无法使用php自动下载所有链接作为单独的html文件

I'm trying to make a page in PHP that read the webpage source, find all the links and then for each single link (if is a html) download automatically the file on my pc (better without asking where...).

this is my code:

<?php

$srcUrl= 'http://www.justdogbreeds.com/all-dog-breeds.html';

$html = file_get_contents($srcUrl);

$dom = new DOMDocument();
@$dom->loadHTML($html);

// grab all the on the page
$xpath = new DOMXPath($dom);

//finding the a tag
$hrefs = $xpath->evaluate("/html/body//a");

$testo = '<table width="100%" border="1" cellspacing="2" cellpadding="2" summary="layout">
  <caption>
    List of links
  </caption>
  <tr>
    <th scope="col">&nbsp;</th>
        <th scope="col">&nbsp;</th>
  </tr>';

//Loop to display all the links and download
for ($i = 0; $i < $hrefs->length; $i++) {

       $href = $hrefs->item($i);
       $url = $href->getAttribute('href');

 //if real link
       if($url!='#')  

       {

 //Code to get the file...
 $data = file_get_contents($url);

 //save as?
 $filename = $url;

 /*save the file...
 $fh = fopen($filename,"w");
 fwrite($fh,$data);
 fclose($fh);*/

        $hfile = fopen($data ,"r");
        if($hfile){
            while(!feof($hfile)){
                $html=fgets($hfile,1024);
            }
        }
 $fh = fopen($filename,"w");
 fwrite($fh,$html);
 fclose($fh);

//download automatically (better if without asking where... maybe in download folder)
header('Content-disposition: attachment; filename=' . $filename);
header("Content-Type: application/force-download");
header('Content-type: text/html');

 //display link to the file you just saved...
    $testo.='<tr>
    <td>'.$url.'</td>
    <td></td>
    </tr>';
       }

}

$testo.='</table>';

echo $testo;

?>

what I do wrong ? thanks

You are messing between couple of things. This what your current code does:

  1. Load the content of the original URL
  2. Find links
  3. For each link:
    1. Download the content ($data = file_get_contents($url);) - this is good
    2. Open new file for read ($hfile = fopen($data ,"r");) - not sure why you need this, it actually does nothing because the name of the file you try to open is the content from 3.1, and you really don't need to read anything - you already have the content of the url.
    3. Write the content of the file you just read (the lines of $h = fopen ->fclose), however - you have some problem here, because the name of the file you are trying to create is a url (ie http://somedomain.sometld/somefile.html?t=1&r=2), and you cannot create a file with that name. You need to create a random filename.
    4. Send headers for the browser to download an HTML file, containing the name of the file you just saved.
      You got several problems here: First your headers are multiply by the number of links you find on that page, and you don't need it. You need to send these headers only one time. Second - you have the same problem with the name of the file.

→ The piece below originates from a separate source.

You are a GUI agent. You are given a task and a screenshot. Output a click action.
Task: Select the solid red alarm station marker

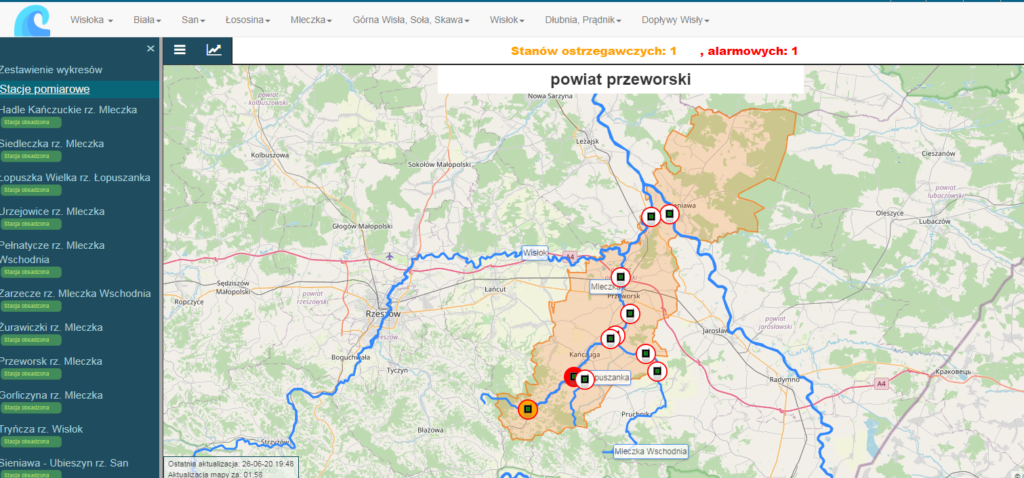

I did a few changes in your code, and it should work:

<?php
$srcUrl= 'http://www.justdogbreeds.com/all-dog-breeds.html';

$html = file_get_contents($srcUrl);

$dom = new DOMDocument();
@$dom->loadHTML($html);

// grab all the on the page
$xpath = new DOMXPath($dom);

//finding the a tag
$hrefs = $xpath->evaluate("/html/body//a");

$testo = '<table width="100%" border="1" cellspacing="2" cellpadding="2" summary="layout">
  <caption>
    List of links
  </caption>
  <tr>
    <th scope="col">&nbsp;</th>
        <th scope="col">&nbsp;</th>
  </tr>';

$filename = 'list-of-links.html';
header('Content-disposition: attachment; filename=' . $filename);
header("Content-Type: application/force-download");
header('Content-type: text/html');

//Loop to display all the links and download
for ($i = 0; $i < $hrefs->length; $i++) {
    $href = $hrefs->item($i);
    $url = $href->getAttribute('href');
    //if real link
    if($url!='#') {
        //Code to get the file...
        $data = file_get_contents($url);

        //save as?
        $filename = mt_rand(10000000, 90000000) . ".html";
        file_put_contents($filename, $data);

        //display link to the file you just saved...
        $testo.='<tr>
        <td>'.$url.'</td>
        <td></td>
        </tr>';
    }
}
$testo.='</table>';
echo $testo;
?>

I would recommend adding a sleep of a few seconds after each request to make sure you don't put too much pressure on the server.